2019年1月8日(火曜日)
小麦摂取後に生じるアレルギーとしては、①乳幼児に好発する小麦製品摂取直後に発症するアレルギー、②10歳代を中心として成人にも生じる小麦依存性運動誘発アナフィラキシー、がよく知られており、この両者は共に小麦の中のグルテンの一成分であるω−5グリアジンまたは高分子量グルテニンが原因抗原である場合が多いとされています。さらに、茶のしずく石鹸中の加水分解小麦に対する感作をきっかけにして小麦の経口摂取後にもアナフィラキシーを生じる患者さんが続出した事が10年弱前に大きな話題となりましたが、このタイプのアレルギーは小麦の経皮感作に起因し、ω−5グリアジンないし高分子量グルテニン以外のグルテン中の成分が原因アレルゲンである事を特徴とします。

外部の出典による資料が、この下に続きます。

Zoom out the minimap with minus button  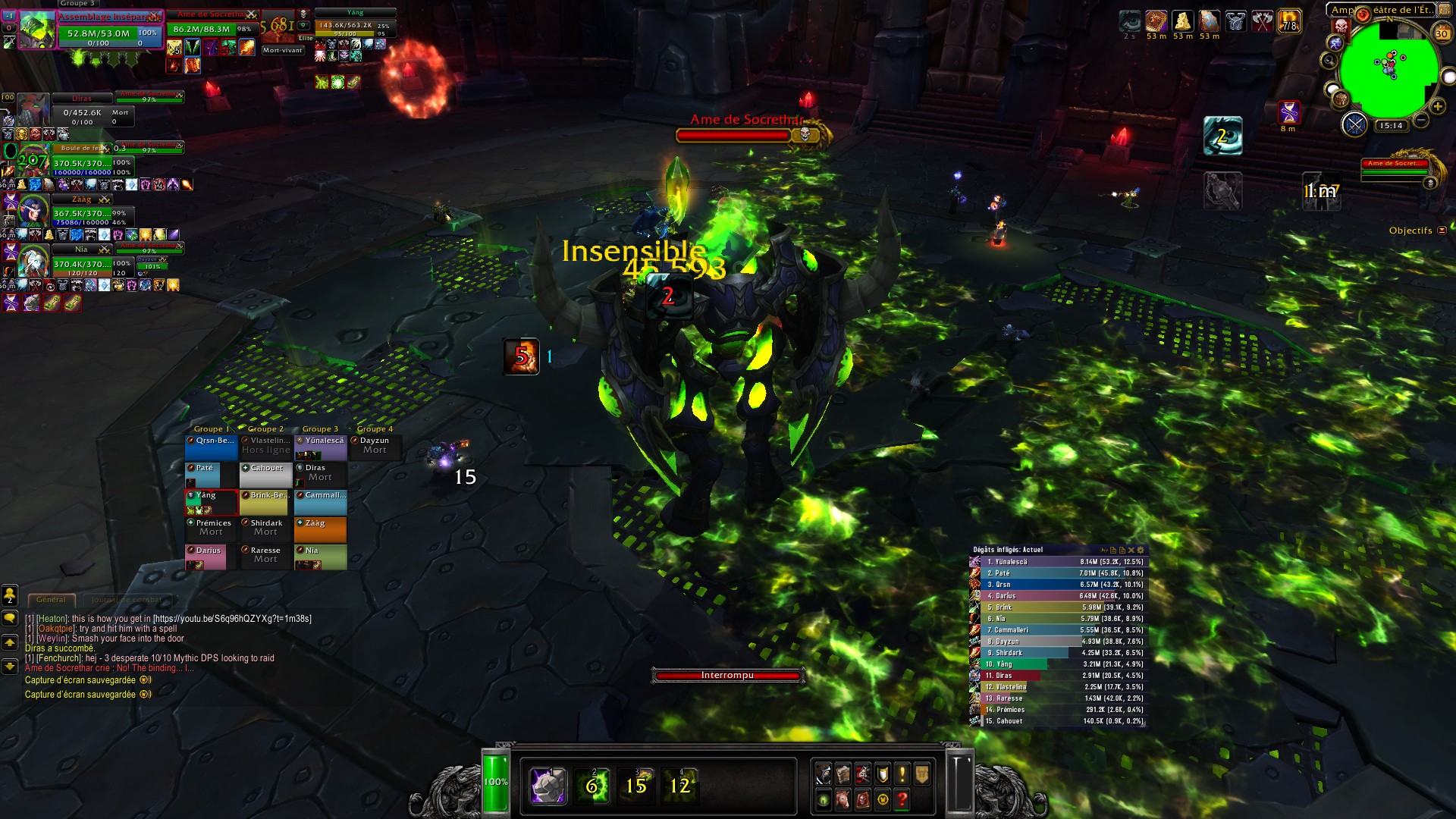coord(1421,121)
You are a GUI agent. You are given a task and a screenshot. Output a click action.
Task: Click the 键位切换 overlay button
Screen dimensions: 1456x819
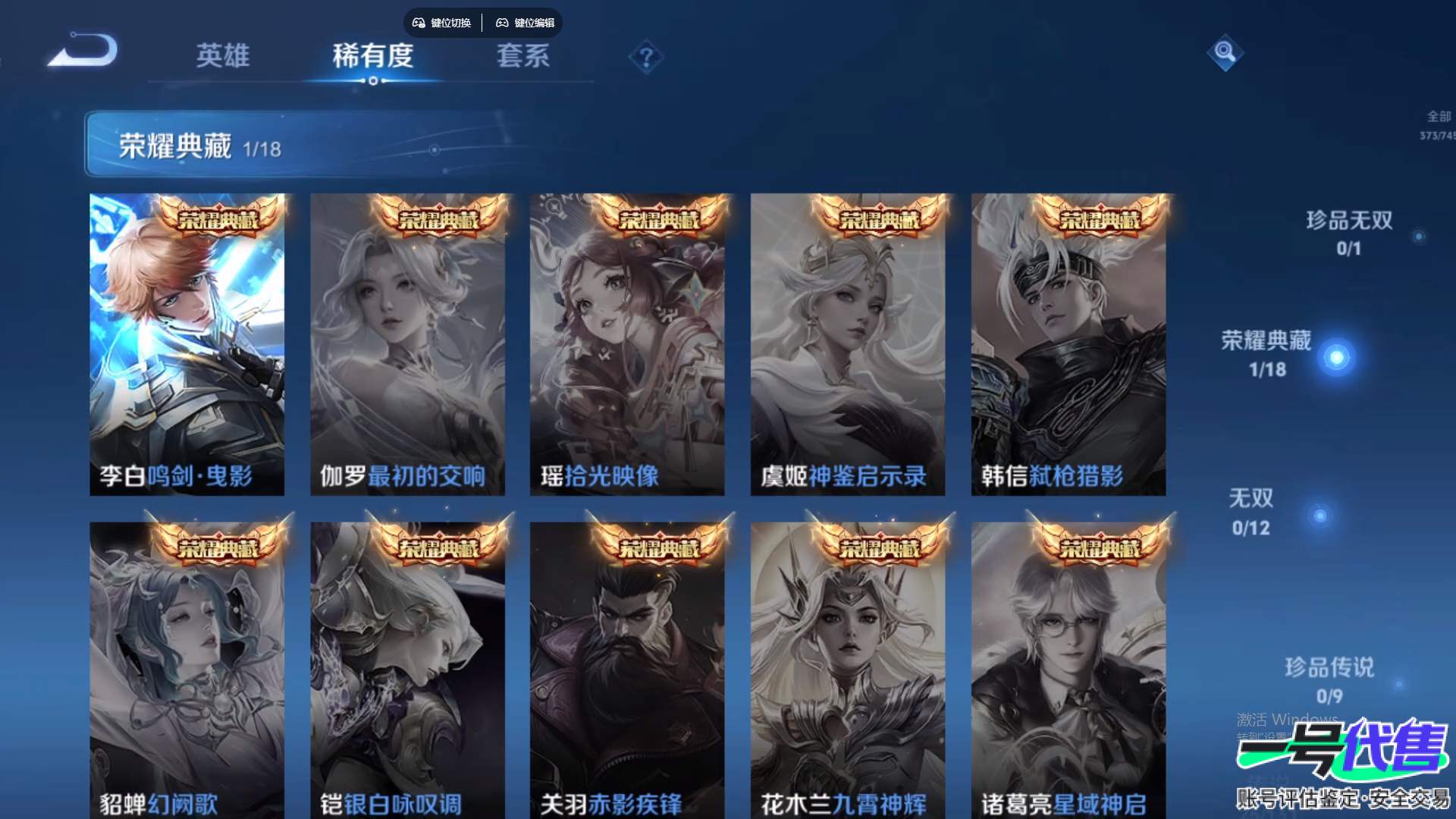coord(442,23)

これまで、小麦摂取後に生じるアレルギーとしては大体上記の3つのタイプに大別されていたのですが、最近島根大学皮膚科の森田栄伸教授・千貫祐子先生達は第4の小麦アレルギーとして、イネ科花粉アレルギーに伴う小麦アレルギーが存在する事を発表しておられます。
このタイプでは、小麦摂取後に生じる臨床症状は眼瞼浮腫などの比較的軽微な症状に限局する事が多く、また特異的IgE値は小麦>グルテン>ω−5グリアジンとなる場合が多い事から、原因抗原はむしろ小麦の可溶性蛋白領域に存在している可能性が疑われているそうです。
この様に我々の知らないアレルゲンのパターンが今後まだまだ報告されて行きそうですね。
特に、一見脈絡がなさそうな因子の間で交差反応性が存在している事を知ると、余りの興味深さに感動の念すら覚えてしまいます。